Se não bastasse tudo isso, aquela corrente que é passada no Ferry, após a entrada dos carros, é uma piada, não há proteção para os usuários, já houve casos de veículos e de pessoas que caíram da embarcação, com morte. Não há sanitários nas embarcações, e os que existem nos portos não podem sequer ser chamados de precários, tamanha a sujeira e insalubridade que lá encontrei, nas vezes em que me vi obrigado a utilizar algum deles. Os motores a diesel, tanto os de alguns Ferry quanto os de alguns rebocadores que impulsionam as balsas, parecem à lenha, lembrando as antigas marias-fumaça, soltando uma fumaça negra que qualquer pessoa que tenha uma noção básica de mecânica diesel ou de proteção ao meio ambiente sabe que não é normal, tampouco lícito. Num local de preservação ambiental como a APA (Área de Proteção Ambiental) de Guaratuba, admira-me muito que as autoridades permitam o funcionamento dessas máquinas, que, ao que parece, emitem muito mais poluentes do que o permitido pela legislação nacional, causando poluição do ar. Em que pese os empregos gerados de forma direta, não há justificativa para a manutenção desse precário serviço, utilizando-se desse argumento, pois uma economia mais desenvolvida absorveria rapidamente esta mão de obra. E, num Estado Democrático de Direito, os interesses de uma minoria não podem prevalecer sobre os interesses e as necessidades da coletividade.

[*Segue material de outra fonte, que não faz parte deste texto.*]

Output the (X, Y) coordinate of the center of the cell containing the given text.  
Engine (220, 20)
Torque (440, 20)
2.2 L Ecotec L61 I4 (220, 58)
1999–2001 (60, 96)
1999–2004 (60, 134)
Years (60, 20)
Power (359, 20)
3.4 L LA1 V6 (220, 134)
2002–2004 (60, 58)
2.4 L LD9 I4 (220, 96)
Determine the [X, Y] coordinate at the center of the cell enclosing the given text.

Não estamos falando de uma grande metrópole, ou de cidades onde pessoas perdem horas para chegar aos seus destinos devido à superpopulação, aos meios de transporte saturados, aos congestionamentos e outros problemas. Problemas esses que não temos em Guaratuba. Há uma solução. Ela foi inventada há mais de dez mil anos, antes mesmo da chegada do homem às Américas. Ela chama-se ponte.
Enfim, faz-se necessário resolver a situação o quanto antes. Da forma como é feita hoje, a travessia da baía de Guaratuba é um verdadeiro atraso para a cidade e à região. Toma o tempo de todos que a utilizam, para o benefício único e exclusivo de um pequeno grupo, que lucra com a exploração comercial da atividade. Direitos constitucionais como o de livre locomoção no território nacional no tempo de paz, assim como o direito à dignidade humana, à segurança, ao bem-estar e ao desenvolvimento, entre outros, devem ser respeitados. A manutenção desse serviço de travessia, da forma como é feito, é uma afronta a esses princípios. E a construção de uma ponte trará a solução.


Obs:
1 − O texto acima nasceu da intenção de fazer um comentário ao primeiro post deste blog, mas, em virtude da desfaçatez de quem faz vista grossa aos problemas, e pior, de quem lucra com eles, a minha indignação serviu de inspiração para esta explanação.
2 – O texto não cita nomes, e o autor não tem intenção de ofender ou menosprezar ninguém, apenas deseja o melhor para a cidade de Guaratuba e região, e a construção de uma ponte.
3 – Toda e qualquer semelhança com casos reais não é mera coincidência, é a pura constatação de fatos ocorridos.